No. The will of the people is not the final arbiter of good and evil. Vox populi is not vox dei. Soldiers have the duty to defend their country from all enemies, internal or external, elected or not. An evil government in a gven country should be overthrown by the defenders of that country the military even if 51%, 75%, or 99% of the people want that government to be in power. It is the duty of the military to defend the nation against ALL enemies even if the enemy is the will of the people.
Francisco Franco was a soldier of Spain and he knew his duty. There are more important things in this world than one's historical reputation. Someday he will be recognized as the hero he truly was. Someday, when the web or its sucessor technologies have smashed the global media/historical monopoly once and for all, the real truth of the Spanish Civil war will be revealed: that it was the opening battle of World War III, the so-called "cold War" against global communism.

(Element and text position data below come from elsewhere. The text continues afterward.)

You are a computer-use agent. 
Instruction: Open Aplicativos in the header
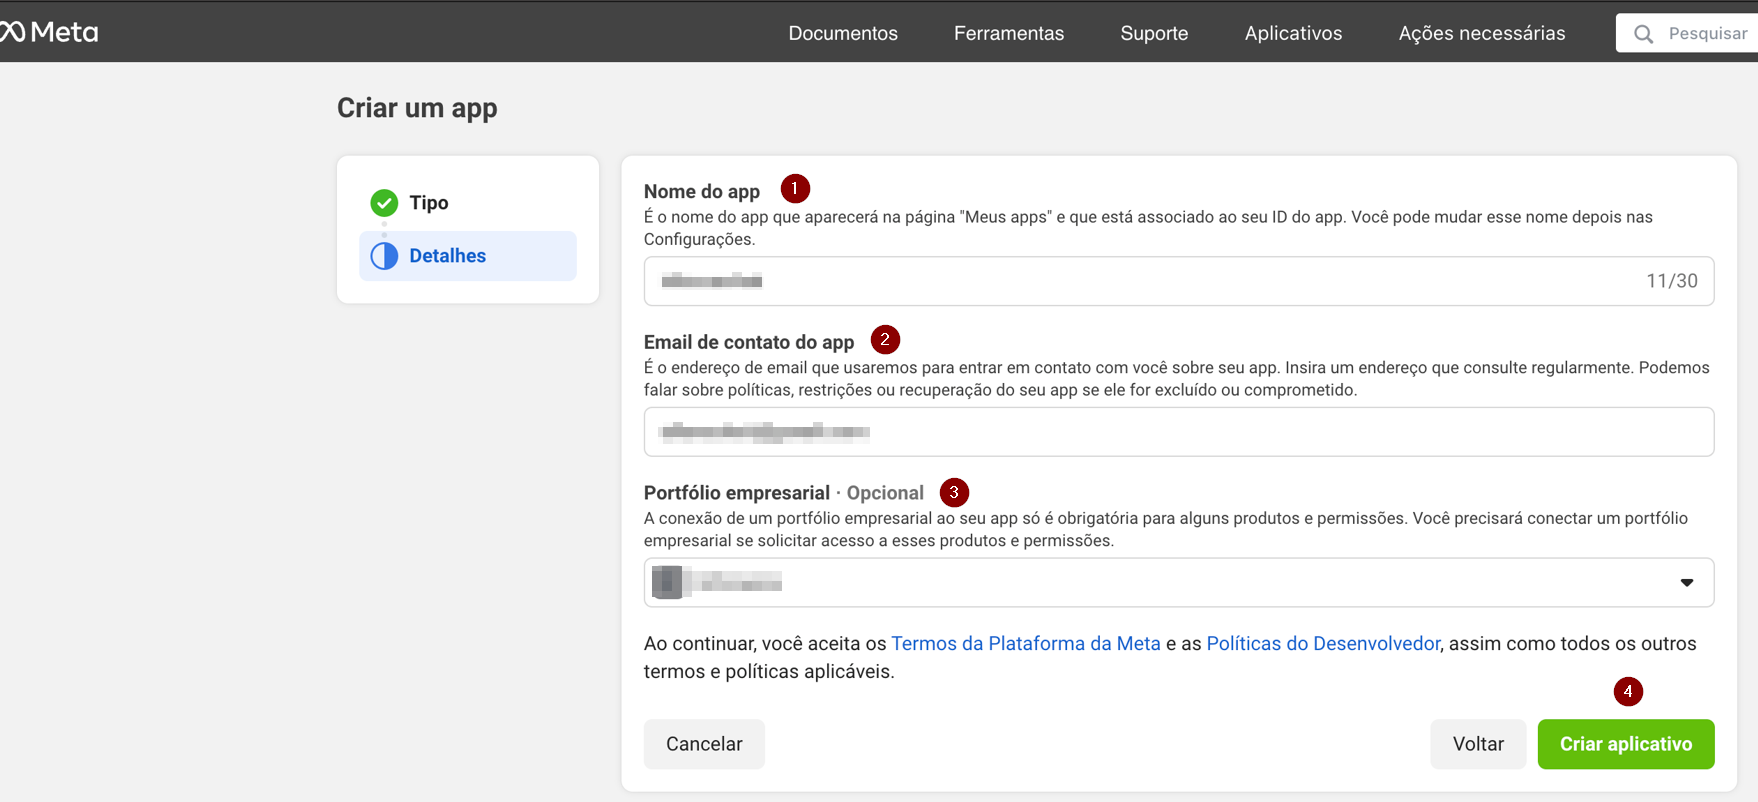(1293, 33)
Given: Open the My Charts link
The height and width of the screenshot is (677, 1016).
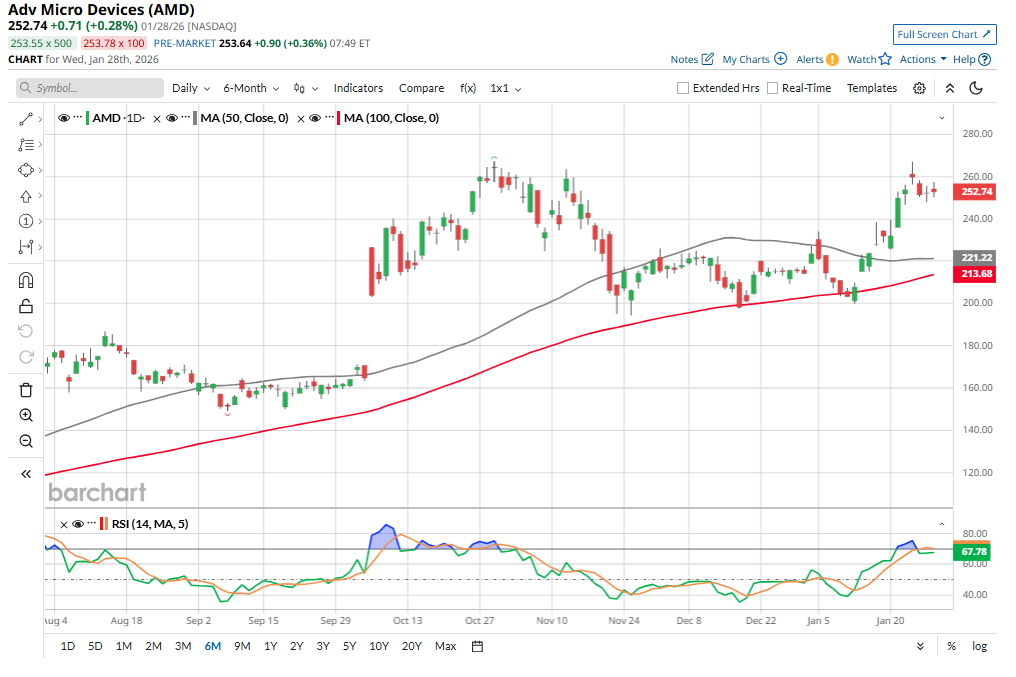Looking at the screenshot, I should (x=754, y=59).
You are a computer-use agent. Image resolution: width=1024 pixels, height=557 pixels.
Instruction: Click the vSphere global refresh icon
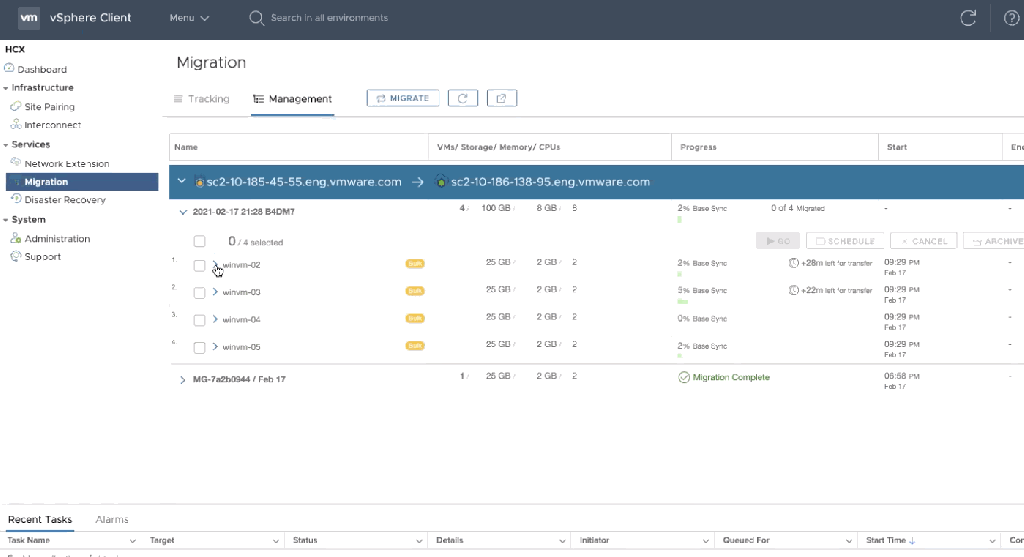[967, 18]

Viva España, Viva Franco and Viva Cristo Rey.
Thanks for the ping, this was a refreshing read. I'm glad to see there are some people still around who havn't swallowed the lie that Franco was the very bogey man. Was he pure as the driven snow? I don't think so, and frankly he most likely would not have been as successful if he had been.
My favorite analogy to use with Franco is Jack Nicholson's character in "A Few Good Men". Franco was a military man, which meant he didn't do politics, he destroyed threats, he found the enemy and he killed them. The liberals might not like that, they may be sickened by the death he unleashed, they may be offended by his autocratic style and Roman salutes, but at the end of the day, the whole world 'wanted Franco on that wall; we needed him on that wall'.
Totally agree. But I still love his writing.